Note! Before explaining the reasons for this sorrow of mine, I must say that I am not a UI/UX guru, but I am definitely a power user of Office. That is why, though my contemplations might not be the final truth, hopefully they will give some good ideas to my readers. As for the developers from the AbleBits team, all this will be a blueprint for action. I would agree if someone considers everything written below trite and commonplace. But as it turned out not all our developers know these here banalities.
Okay, let’s get to the subject of this article. Now I am going to write down one sentence in irritatingly large letters. It is worth re-reading a few times, chewing the cud on this and only after that you can continue reading. Here is the sentence:
If your Excel add-in works with/on/over the selection, using the Range Selection dialog or edit box is not optional – it is MANDATORY!
Your users long ago got accustomed to the fact that if they see a Range Selection edit box like this…
They understand the selection is under their control. They, your users, got used to this control ages ago and they know that most often this is the range to which the transformations made by your add-in are supposed to be applied. For me the add-in I am doing to describe further is an example of a disgusting UI, which confirms the sentence you have read above.
What happens if the Range Selection is ignored?
Here is the add-in in question – Merge Cells Wizard. It performs a plain transformation – merges multiples cells into one row-by-row or column-by-column separating the values with a specified delimiter. For example, if you have first names, last names and middle names in 3 different columns, you can get one column with full names. You can find the complete description here and I will show you a screenshot in a moment. BTW, I have Excel 2013 installed, but everything written below concerns add-ins for all Excel versions. So, here comes the screenshot…

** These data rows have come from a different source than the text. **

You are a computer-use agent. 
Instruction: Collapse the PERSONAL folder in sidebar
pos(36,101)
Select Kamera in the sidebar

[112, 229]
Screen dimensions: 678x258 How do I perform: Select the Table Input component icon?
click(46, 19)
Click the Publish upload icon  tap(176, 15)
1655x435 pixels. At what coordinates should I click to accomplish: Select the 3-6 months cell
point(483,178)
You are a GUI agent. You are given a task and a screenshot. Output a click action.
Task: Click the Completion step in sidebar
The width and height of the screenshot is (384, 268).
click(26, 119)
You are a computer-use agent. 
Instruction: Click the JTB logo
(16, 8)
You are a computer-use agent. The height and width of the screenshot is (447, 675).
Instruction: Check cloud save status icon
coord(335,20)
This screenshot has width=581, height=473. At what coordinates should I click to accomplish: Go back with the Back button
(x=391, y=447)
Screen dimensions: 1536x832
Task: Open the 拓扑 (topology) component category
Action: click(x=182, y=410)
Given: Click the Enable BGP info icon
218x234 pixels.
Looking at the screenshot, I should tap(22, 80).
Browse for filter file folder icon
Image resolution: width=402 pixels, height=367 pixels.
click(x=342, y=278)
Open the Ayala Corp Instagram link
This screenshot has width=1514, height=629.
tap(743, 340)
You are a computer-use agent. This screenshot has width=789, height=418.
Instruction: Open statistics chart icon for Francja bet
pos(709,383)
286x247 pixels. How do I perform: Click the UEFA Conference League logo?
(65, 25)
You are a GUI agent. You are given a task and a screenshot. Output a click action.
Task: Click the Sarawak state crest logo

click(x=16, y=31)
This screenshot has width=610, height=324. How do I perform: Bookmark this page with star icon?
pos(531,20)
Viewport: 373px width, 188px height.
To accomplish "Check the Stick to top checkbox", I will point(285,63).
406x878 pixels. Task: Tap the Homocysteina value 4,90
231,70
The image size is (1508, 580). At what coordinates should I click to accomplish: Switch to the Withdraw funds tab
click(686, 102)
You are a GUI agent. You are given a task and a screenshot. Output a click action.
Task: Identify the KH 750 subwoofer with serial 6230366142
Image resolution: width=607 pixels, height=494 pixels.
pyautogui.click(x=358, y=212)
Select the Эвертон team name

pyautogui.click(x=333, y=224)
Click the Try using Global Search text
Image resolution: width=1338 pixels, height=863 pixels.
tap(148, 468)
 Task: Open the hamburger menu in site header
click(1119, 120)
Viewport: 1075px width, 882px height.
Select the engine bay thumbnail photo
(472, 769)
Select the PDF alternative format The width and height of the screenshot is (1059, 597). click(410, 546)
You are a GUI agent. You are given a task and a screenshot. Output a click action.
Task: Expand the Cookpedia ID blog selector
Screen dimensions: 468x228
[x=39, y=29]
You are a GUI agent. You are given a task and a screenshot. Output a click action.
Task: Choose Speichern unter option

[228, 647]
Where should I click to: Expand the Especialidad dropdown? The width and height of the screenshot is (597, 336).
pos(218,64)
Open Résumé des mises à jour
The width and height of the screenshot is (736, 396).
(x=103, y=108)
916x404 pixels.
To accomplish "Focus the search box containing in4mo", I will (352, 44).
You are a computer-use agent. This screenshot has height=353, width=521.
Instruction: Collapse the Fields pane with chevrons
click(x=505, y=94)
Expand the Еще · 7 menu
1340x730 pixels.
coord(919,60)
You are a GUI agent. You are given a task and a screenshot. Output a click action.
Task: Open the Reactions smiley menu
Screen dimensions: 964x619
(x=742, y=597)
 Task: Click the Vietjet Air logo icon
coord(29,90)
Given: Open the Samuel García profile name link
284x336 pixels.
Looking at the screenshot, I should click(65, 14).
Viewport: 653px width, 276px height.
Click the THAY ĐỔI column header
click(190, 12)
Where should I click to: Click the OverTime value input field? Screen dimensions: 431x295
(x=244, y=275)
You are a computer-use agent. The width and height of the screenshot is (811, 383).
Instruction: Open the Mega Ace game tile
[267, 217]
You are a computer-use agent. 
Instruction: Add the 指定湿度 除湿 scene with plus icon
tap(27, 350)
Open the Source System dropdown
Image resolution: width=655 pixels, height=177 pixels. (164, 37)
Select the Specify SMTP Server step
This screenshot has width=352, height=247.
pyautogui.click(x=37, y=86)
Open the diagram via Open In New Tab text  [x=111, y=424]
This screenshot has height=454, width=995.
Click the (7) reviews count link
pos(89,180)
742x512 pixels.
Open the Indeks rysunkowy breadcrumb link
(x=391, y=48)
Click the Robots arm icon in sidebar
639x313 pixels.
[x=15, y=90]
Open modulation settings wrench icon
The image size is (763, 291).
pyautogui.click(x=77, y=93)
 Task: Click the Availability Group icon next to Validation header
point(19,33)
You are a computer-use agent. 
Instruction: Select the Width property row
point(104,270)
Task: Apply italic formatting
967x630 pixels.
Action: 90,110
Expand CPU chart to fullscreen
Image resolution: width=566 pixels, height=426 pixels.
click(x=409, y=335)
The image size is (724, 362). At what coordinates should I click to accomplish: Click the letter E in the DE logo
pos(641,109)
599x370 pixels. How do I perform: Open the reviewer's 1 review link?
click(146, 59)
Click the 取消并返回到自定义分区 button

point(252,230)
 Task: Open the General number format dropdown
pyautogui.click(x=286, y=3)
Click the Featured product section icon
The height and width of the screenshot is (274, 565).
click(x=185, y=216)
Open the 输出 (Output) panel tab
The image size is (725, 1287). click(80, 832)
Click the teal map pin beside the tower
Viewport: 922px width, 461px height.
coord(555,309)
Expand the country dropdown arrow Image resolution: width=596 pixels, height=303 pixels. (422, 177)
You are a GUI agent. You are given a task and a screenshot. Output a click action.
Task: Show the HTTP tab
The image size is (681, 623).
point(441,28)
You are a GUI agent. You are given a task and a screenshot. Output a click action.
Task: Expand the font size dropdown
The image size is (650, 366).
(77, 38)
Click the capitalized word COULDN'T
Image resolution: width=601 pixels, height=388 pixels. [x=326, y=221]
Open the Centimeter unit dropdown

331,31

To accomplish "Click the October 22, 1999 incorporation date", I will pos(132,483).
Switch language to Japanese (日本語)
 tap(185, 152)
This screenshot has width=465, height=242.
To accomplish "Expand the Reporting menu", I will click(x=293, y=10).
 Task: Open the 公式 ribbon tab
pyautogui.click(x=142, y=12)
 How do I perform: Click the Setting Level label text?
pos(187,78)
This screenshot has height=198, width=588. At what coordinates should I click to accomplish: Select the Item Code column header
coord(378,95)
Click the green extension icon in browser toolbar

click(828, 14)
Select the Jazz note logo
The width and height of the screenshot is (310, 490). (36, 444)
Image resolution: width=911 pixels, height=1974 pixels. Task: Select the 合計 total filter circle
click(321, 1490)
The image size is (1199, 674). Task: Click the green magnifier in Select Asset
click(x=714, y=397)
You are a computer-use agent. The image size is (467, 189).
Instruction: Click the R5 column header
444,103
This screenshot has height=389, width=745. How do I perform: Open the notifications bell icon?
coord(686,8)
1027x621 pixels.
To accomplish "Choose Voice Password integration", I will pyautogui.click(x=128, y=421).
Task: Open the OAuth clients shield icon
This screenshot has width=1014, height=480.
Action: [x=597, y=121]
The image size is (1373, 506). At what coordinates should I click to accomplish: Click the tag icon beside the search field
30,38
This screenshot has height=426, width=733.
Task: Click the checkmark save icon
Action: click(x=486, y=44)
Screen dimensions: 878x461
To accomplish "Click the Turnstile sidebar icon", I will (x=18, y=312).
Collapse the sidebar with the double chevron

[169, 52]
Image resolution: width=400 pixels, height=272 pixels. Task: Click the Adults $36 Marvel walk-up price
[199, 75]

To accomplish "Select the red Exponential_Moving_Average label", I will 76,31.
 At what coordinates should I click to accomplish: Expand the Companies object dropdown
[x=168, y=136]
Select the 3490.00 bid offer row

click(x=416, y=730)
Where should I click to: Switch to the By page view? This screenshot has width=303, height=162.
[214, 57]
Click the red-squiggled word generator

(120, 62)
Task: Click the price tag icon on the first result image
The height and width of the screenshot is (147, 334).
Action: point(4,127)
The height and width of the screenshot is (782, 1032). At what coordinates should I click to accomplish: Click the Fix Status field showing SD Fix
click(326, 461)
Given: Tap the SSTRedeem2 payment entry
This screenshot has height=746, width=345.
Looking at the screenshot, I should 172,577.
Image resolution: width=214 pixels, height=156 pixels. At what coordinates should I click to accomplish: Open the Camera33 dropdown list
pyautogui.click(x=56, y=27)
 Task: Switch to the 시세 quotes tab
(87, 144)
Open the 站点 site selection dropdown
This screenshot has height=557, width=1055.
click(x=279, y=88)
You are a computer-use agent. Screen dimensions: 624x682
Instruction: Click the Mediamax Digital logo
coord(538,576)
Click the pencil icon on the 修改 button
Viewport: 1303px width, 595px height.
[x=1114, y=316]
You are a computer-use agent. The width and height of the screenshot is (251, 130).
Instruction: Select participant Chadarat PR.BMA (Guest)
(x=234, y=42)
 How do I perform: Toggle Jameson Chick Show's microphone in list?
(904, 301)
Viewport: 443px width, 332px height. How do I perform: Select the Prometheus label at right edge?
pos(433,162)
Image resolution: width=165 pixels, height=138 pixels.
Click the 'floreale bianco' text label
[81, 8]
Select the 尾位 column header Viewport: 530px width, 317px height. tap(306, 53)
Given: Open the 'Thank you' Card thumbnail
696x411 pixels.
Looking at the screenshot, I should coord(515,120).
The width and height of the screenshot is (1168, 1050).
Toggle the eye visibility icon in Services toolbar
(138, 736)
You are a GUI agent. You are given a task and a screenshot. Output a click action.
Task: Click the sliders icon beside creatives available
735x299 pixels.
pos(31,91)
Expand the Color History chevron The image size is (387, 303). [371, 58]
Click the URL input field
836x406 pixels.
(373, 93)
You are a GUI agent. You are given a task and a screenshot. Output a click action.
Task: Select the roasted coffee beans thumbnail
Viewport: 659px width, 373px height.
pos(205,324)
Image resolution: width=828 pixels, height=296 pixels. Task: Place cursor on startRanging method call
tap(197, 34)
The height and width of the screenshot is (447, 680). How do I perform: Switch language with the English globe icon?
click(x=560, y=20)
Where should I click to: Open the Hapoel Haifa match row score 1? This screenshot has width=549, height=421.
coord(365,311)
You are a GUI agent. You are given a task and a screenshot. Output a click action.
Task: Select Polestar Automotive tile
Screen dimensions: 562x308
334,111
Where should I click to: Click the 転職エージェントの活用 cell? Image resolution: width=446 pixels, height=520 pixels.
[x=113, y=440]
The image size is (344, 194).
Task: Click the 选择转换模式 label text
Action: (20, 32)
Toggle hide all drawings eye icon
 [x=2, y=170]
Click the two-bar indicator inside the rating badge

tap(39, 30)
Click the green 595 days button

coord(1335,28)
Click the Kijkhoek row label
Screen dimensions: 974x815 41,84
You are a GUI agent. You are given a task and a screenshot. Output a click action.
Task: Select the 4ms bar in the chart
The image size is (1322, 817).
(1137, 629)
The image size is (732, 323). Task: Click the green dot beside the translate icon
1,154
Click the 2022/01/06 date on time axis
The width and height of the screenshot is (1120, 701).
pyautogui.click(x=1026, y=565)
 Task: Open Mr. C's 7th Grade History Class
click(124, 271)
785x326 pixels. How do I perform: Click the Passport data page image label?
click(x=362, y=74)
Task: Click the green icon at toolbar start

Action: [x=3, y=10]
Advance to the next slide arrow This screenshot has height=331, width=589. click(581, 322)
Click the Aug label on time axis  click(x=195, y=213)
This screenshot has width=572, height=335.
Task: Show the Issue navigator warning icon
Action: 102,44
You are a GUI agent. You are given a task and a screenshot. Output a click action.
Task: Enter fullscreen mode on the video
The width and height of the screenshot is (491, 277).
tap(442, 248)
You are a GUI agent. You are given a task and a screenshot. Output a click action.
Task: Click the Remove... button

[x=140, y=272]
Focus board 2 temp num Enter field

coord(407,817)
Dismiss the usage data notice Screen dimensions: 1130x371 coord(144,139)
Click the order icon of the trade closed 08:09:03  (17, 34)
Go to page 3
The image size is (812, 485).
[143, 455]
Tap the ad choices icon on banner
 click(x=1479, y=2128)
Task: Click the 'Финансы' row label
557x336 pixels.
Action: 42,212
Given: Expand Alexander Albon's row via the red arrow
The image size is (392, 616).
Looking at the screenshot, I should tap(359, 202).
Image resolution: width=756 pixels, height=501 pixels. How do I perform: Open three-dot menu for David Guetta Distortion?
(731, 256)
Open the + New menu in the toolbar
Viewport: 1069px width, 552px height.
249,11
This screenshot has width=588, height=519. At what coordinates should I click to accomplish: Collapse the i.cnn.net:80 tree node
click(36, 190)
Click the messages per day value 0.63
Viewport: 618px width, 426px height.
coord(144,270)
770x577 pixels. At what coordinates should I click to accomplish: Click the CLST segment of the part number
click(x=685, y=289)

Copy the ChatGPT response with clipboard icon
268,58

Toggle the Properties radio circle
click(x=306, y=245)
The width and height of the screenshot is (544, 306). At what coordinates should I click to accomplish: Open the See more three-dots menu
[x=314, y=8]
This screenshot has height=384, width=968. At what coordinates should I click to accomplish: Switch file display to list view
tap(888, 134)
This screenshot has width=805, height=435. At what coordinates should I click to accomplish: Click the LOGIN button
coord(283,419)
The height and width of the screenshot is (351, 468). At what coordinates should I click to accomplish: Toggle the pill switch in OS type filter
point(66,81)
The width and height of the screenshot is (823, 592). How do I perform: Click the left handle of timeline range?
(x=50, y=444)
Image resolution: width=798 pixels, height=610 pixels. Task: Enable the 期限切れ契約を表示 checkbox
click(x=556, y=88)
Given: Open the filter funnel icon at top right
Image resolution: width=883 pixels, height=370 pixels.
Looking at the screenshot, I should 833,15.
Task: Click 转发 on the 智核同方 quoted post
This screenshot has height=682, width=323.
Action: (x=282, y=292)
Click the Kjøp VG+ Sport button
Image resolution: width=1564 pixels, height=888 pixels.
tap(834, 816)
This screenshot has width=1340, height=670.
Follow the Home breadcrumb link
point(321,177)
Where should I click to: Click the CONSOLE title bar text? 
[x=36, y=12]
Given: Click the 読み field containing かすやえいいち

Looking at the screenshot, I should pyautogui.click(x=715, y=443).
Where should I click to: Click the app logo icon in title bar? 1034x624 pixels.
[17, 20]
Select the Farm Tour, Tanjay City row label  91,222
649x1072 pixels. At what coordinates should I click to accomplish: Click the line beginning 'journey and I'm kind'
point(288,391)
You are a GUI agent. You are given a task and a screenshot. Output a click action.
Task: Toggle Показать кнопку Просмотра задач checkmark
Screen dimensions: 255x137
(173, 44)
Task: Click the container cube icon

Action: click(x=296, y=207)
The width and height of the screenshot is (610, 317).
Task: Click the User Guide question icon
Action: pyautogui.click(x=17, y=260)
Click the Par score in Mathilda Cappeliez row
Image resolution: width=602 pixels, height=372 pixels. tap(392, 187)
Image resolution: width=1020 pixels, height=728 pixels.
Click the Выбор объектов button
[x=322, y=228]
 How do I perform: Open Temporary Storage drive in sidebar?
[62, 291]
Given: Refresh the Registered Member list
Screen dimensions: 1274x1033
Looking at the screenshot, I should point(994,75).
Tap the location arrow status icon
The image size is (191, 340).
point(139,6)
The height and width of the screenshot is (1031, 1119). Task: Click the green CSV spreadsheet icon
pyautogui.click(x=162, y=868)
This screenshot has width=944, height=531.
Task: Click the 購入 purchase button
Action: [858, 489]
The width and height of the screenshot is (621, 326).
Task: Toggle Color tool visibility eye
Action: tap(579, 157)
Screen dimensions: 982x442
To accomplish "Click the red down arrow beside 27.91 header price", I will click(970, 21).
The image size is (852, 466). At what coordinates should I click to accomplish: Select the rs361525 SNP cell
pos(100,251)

Oh no, I am not going to mention the abundance of borders, surprisingly flat colorlessness and evident bugs in the UI, which make this add-in look repulsive per se. It is not this issue that puzzled me at the very first start. I asked myself another question – where can I change the selection? “Merge selected cells row by row” is there while a customary “Select range” is nowhere to be found. But why? Why on earth do I have to close the add-in, select the cells I need and run it again? Could it really be so hard to do it in this way (my Photoshop did a nice job)?
In this case there’s no need to close the dialog. Our user will click – the button with a red arrow pointing up toward the top left corner – in a usual way and select everything they need. Everyone remembers what this “button with a red arrow pointing to the top left corner” does, don’t they?
Range Selection dialog box
This button hides the main window and shows the familiar Range Selection dialog box (I took it from the “Create Pivot Table” dialog):
Agree, it takes some pains. But along with the Merge Cells Wizard I can see some really nice add-ins in that Excel Suite that provide such functionality. So, “Not pass”!